▶ [Exercise materials]
============================================================
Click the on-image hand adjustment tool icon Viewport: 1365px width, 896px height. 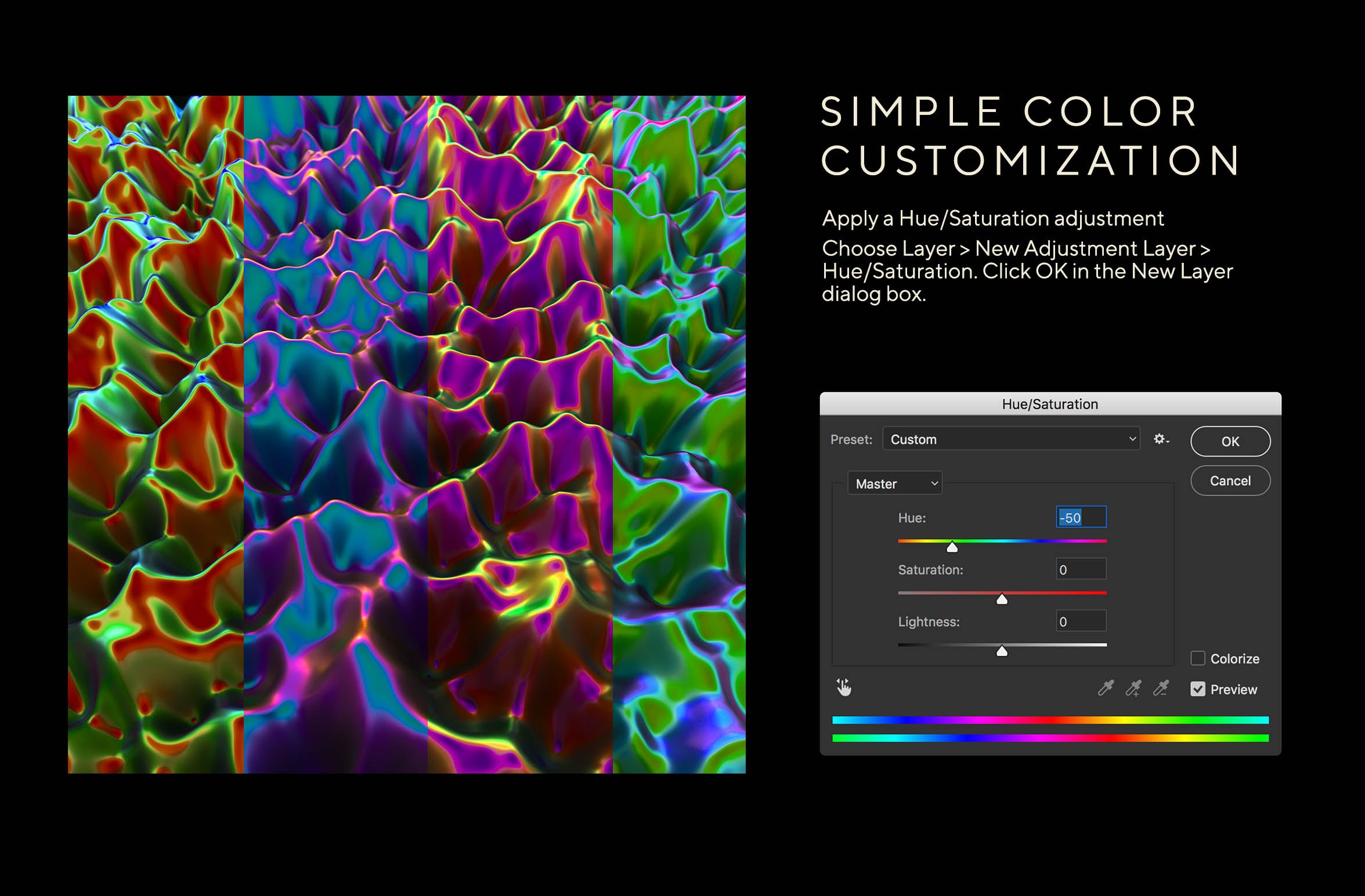[844, 688]
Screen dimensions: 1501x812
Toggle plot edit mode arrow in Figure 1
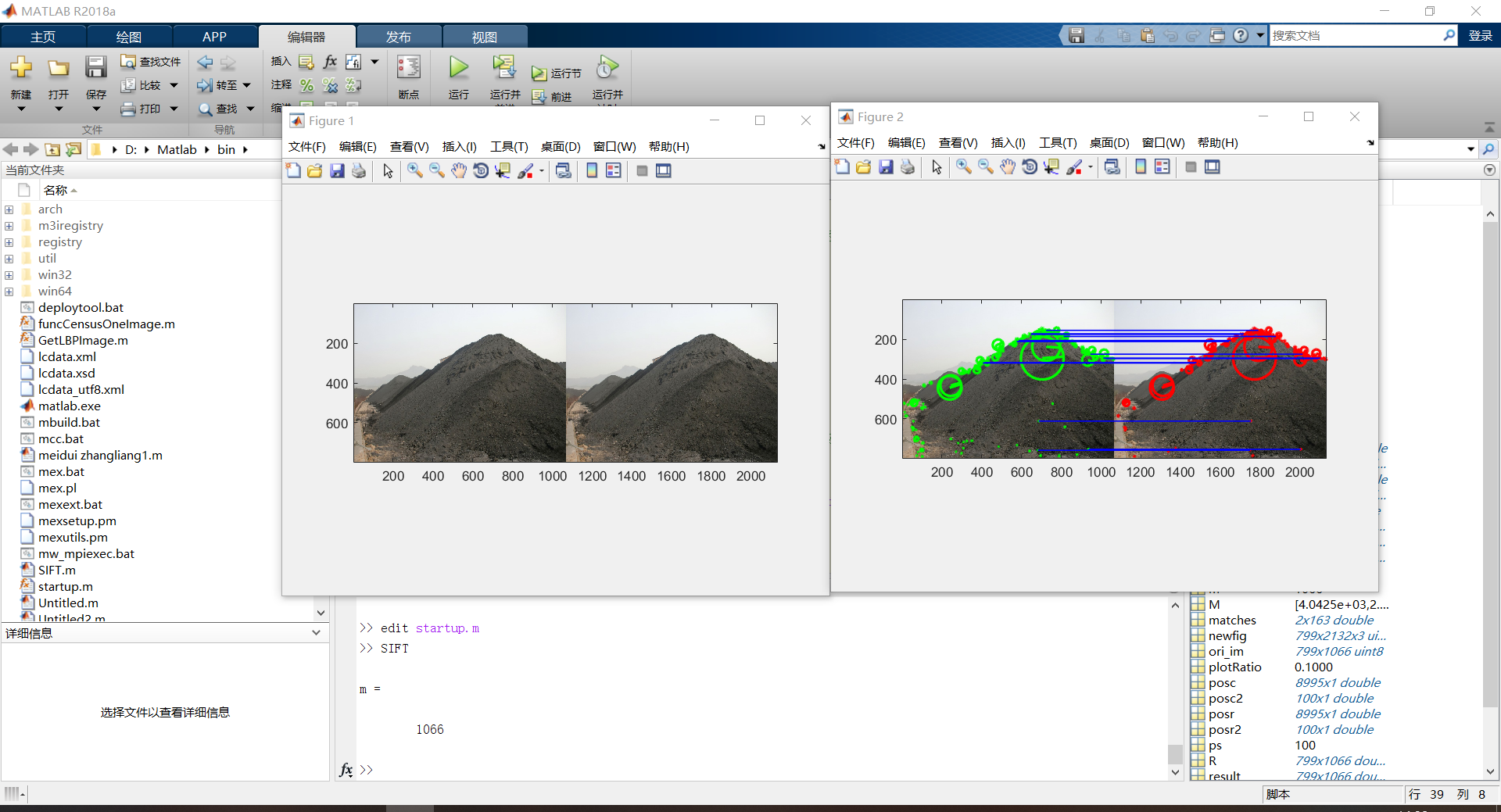tap(387, 170)
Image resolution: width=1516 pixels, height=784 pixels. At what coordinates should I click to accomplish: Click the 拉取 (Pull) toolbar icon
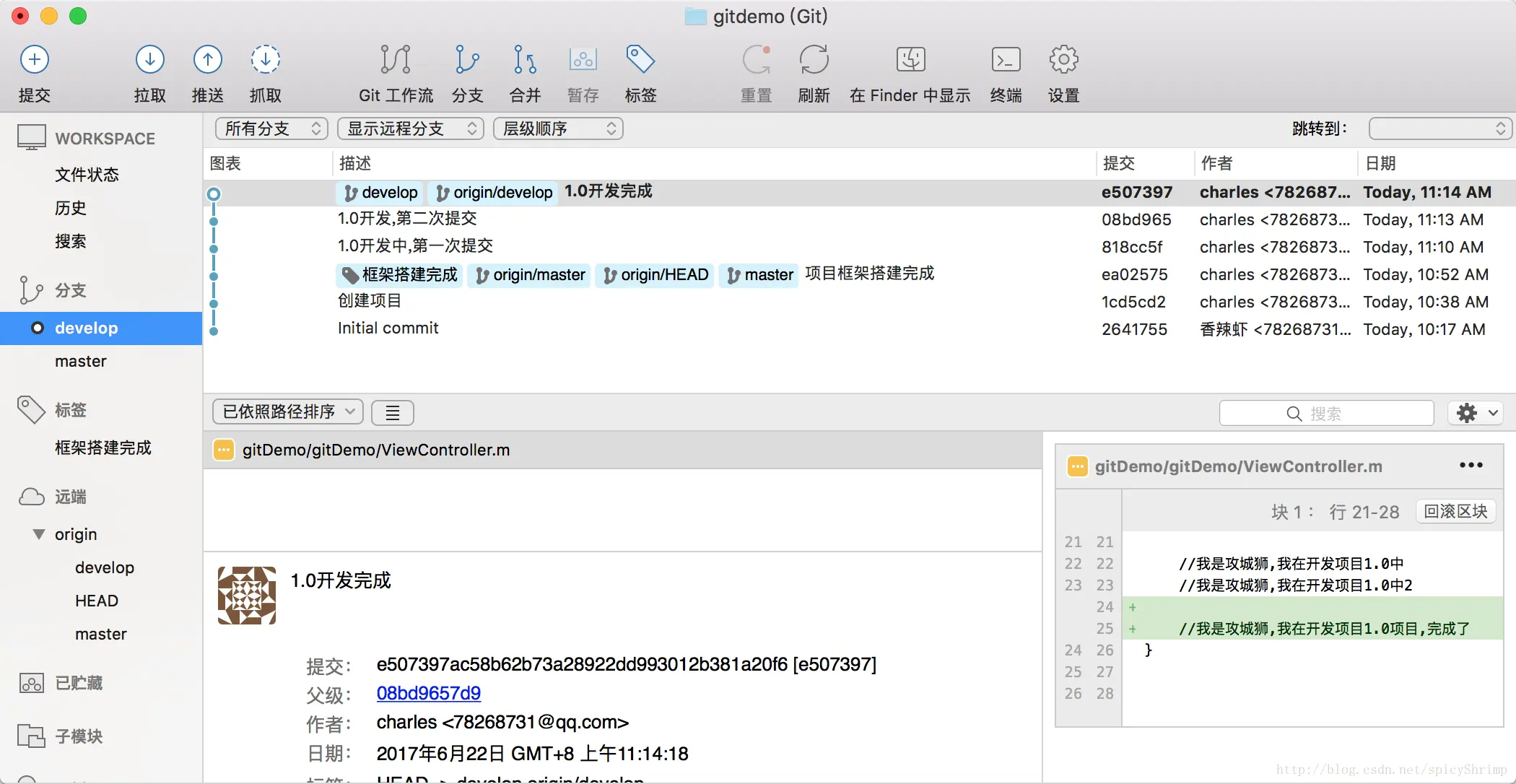click(149, 60)
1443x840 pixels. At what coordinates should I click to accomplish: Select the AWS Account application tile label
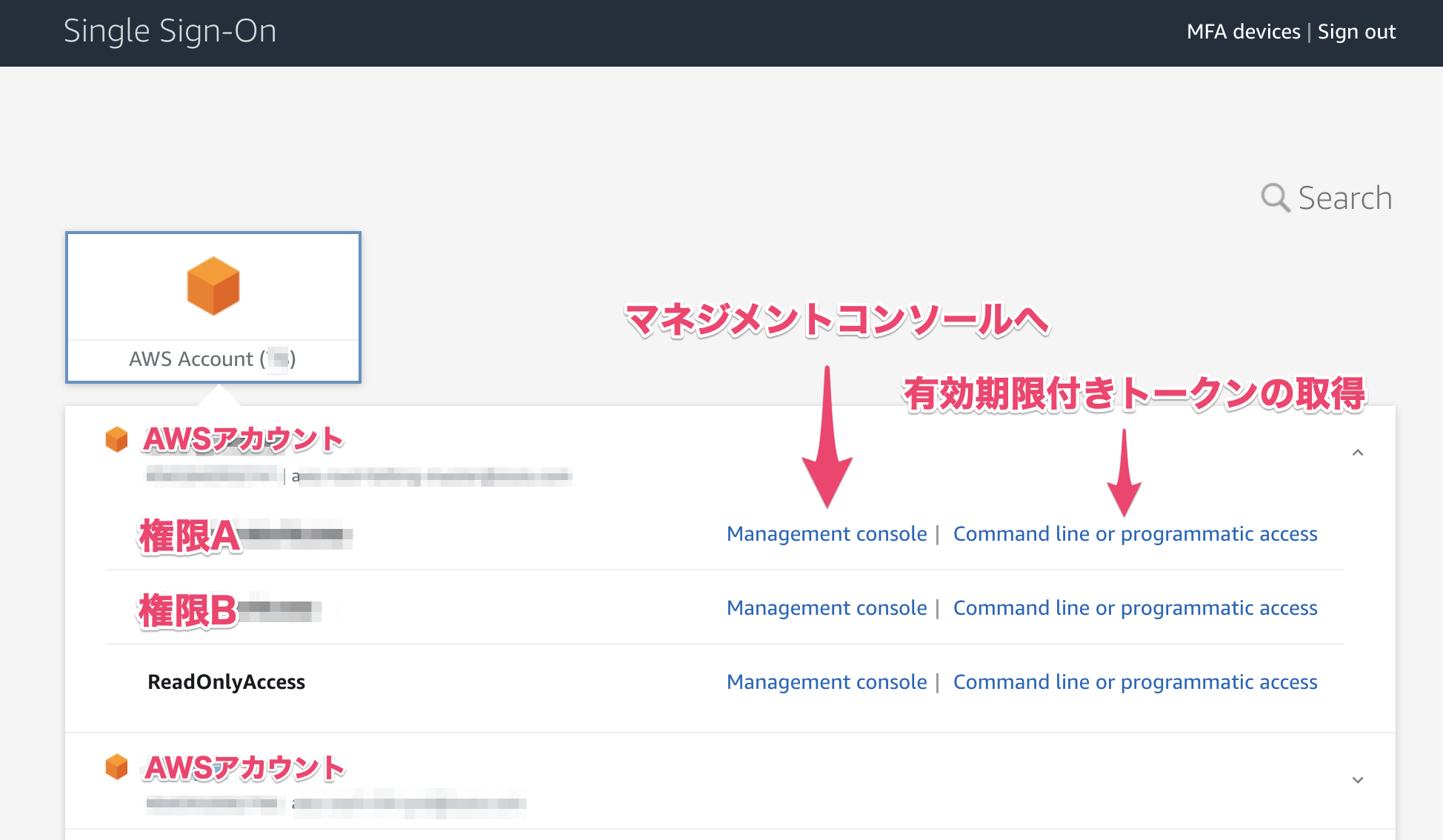pos(212,359)
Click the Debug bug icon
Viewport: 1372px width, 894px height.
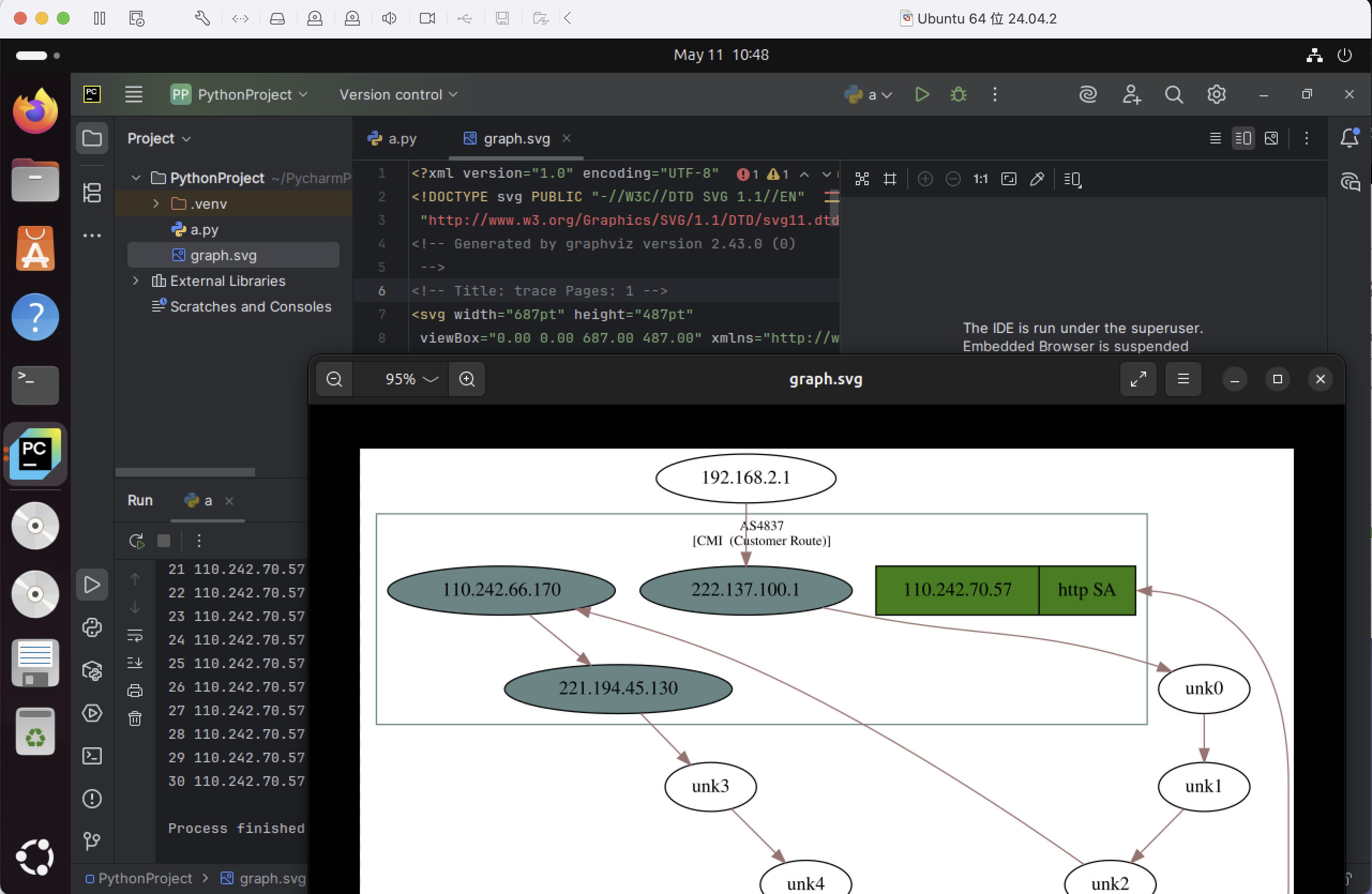tap(958, 95)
============================================================
Word for word, restate the lines from the one containing "Click the Debug bug icon" through the end of the listing, and nothing more. Skip the pictures.

Click the Debug bug icon
Viewport: 1372px width, 894px height.
tap(958, 95)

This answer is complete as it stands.